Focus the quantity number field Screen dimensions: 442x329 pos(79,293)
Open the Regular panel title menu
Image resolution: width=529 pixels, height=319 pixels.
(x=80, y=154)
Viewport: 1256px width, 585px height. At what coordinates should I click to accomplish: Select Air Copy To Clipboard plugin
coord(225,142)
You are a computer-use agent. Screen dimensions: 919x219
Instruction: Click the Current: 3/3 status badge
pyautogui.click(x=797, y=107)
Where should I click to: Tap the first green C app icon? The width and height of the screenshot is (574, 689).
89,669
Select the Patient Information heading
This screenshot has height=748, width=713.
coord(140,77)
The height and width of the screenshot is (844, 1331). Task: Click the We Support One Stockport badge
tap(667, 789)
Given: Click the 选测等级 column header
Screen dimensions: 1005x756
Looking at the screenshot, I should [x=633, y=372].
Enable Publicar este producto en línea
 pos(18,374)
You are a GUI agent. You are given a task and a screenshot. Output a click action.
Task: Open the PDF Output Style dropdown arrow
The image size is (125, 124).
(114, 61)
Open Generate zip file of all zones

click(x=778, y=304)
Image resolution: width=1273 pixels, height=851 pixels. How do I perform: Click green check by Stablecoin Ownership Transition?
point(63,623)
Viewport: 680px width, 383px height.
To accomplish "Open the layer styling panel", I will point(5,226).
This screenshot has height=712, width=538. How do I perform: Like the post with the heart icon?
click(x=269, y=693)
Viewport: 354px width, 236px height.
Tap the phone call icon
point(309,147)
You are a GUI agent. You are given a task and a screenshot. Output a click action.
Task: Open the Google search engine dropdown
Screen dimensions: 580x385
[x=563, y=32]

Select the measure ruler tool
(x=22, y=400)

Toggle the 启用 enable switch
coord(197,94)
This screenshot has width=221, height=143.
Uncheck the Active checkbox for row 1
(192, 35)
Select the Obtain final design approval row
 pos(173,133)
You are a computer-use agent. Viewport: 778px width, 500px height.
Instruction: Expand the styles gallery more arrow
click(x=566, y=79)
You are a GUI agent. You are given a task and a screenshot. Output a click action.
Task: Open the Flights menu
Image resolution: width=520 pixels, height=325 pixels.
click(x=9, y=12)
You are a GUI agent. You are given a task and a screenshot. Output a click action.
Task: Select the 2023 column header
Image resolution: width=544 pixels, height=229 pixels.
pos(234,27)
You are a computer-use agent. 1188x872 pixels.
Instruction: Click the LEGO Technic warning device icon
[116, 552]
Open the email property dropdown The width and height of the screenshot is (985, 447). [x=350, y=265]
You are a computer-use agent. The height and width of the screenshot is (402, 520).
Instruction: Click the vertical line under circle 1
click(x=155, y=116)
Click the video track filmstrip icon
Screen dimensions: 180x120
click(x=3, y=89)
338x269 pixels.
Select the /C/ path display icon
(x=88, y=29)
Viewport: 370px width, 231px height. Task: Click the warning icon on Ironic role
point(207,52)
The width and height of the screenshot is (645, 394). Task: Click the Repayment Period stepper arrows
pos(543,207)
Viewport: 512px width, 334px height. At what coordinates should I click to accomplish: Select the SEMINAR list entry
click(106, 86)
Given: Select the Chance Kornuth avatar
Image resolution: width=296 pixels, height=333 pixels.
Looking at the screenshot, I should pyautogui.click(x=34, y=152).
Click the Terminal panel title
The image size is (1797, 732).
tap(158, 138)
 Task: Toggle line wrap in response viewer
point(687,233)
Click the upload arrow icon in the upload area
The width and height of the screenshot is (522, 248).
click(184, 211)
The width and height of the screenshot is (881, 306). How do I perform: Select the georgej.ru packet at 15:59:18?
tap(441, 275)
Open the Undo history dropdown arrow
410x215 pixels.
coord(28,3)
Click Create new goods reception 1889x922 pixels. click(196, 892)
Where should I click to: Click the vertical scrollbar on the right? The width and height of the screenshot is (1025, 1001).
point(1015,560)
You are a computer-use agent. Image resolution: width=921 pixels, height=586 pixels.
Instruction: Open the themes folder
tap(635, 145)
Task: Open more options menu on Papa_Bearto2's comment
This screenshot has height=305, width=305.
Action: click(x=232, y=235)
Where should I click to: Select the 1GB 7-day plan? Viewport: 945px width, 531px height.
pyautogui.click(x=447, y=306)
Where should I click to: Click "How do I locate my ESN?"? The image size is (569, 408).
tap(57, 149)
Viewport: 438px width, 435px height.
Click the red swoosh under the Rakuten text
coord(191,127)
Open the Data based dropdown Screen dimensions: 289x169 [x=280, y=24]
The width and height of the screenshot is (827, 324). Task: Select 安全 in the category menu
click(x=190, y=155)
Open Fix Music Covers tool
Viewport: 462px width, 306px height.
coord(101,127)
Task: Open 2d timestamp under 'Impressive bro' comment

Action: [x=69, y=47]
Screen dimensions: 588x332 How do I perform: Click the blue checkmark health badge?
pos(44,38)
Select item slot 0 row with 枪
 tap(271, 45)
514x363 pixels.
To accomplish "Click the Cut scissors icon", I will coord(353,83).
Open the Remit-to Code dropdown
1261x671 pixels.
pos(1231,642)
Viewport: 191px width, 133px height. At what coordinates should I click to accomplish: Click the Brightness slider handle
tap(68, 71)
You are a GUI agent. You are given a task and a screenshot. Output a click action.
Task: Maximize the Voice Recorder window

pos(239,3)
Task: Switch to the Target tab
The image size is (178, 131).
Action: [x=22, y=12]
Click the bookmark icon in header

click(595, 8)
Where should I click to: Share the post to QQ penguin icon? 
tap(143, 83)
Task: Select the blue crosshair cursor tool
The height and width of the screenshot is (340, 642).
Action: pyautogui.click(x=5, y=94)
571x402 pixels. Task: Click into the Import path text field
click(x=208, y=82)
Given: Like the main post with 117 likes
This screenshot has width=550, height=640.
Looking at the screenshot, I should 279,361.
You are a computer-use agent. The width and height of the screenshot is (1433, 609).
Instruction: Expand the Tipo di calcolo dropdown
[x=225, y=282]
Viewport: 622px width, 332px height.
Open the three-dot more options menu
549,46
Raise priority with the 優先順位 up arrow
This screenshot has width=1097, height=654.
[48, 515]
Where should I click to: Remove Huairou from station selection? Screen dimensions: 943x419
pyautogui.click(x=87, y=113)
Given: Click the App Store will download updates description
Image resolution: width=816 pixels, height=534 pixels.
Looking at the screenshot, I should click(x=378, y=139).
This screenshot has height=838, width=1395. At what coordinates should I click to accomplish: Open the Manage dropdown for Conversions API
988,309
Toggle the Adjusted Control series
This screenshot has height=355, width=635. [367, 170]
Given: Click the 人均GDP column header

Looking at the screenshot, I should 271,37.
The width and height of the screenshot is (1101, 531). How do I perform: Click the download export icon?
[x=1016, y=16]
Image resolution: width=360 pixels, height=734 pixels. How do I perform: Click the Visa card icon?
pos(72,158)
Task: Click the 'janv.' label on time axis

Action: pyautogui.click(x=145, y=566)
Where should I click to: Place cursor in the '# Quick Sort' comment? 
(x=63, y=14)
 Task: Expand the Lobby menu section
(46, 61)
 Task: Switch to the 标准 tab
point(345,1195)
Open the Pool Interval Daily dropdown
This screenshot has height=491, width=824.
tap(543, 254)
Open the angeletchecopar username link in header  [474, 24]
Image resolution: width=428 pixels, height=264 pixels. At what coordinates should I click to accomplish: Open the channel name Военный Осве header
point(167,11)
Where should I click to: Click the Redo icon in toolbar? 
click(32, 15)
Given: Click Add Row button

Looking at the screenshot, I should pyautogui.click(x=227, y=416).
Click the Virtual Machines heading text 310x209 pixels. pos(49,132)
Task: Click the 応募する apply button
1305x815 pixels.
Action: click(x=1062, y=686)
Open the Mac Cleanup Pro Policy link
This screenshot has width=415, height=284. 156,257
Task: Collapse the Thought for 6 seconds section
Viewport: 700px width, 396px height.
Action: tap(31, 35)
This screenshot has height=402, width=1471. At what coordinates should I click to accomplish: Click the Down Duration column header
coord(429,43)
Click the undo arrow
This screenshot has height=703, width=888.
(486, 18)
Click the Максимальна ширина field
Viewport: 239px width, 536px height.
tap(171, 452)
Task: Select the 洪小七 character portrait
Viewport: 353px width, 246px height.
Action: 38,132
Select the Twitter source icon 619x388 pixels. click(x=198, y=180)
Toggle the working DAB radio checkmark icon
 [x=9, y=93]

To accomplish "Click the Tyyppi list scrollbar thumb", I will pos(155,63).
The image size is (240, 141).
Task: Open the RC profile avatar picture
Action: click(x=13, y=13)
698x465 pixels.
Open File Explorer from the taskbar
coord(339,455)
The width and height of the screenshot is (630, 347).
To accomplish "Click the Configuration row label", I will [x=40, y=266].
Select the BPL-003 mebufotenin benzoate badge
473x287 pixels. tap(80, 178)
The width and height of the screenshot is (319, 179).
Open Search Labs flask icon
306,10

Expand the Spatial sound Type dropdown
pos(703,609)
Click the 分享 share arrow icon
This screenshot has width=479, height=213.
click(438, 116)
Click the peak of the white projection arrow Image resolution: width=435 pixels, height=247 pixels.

** Instructions to follow **
Go through the material above and output exactly the lines from the one containing "Where should I click to: Tap" through the one containing "Viewport: 680px width, 383px height.".

** Response **
Where should I click to: Tap the first green C app icon? The width and height of the screenshot is (574, 689).
89,669
Select the Patient Information heading
This screenshot has height=748, width=713.
coord(140,77)
The height and width of the screenshot is (844, 1331). Task: Click the We Support One Stockport badge
tap(667, 789)
Given: Click the 选测等级 column header
Screen dimensions: 1005x756
Looking at the screenshot, I should [x=633, y=372].
Enable Publicar este producto en línea
 pos(18,374)
You are a GUI agent. You are given a task and a screenshot. Output a click action.
Task: Open the PDF Output Style dropdown arrow
The image size is (125, 124).
(114, 61)
Open Generate zip file of all zones

click(x=778, y=304)
Image resolution: width=1273 pixels, height=851 pixels. How do I perform: Click green check by Stablecoin Ownership Transition?
point(63,623)
Viewport: 680px width, 383px height.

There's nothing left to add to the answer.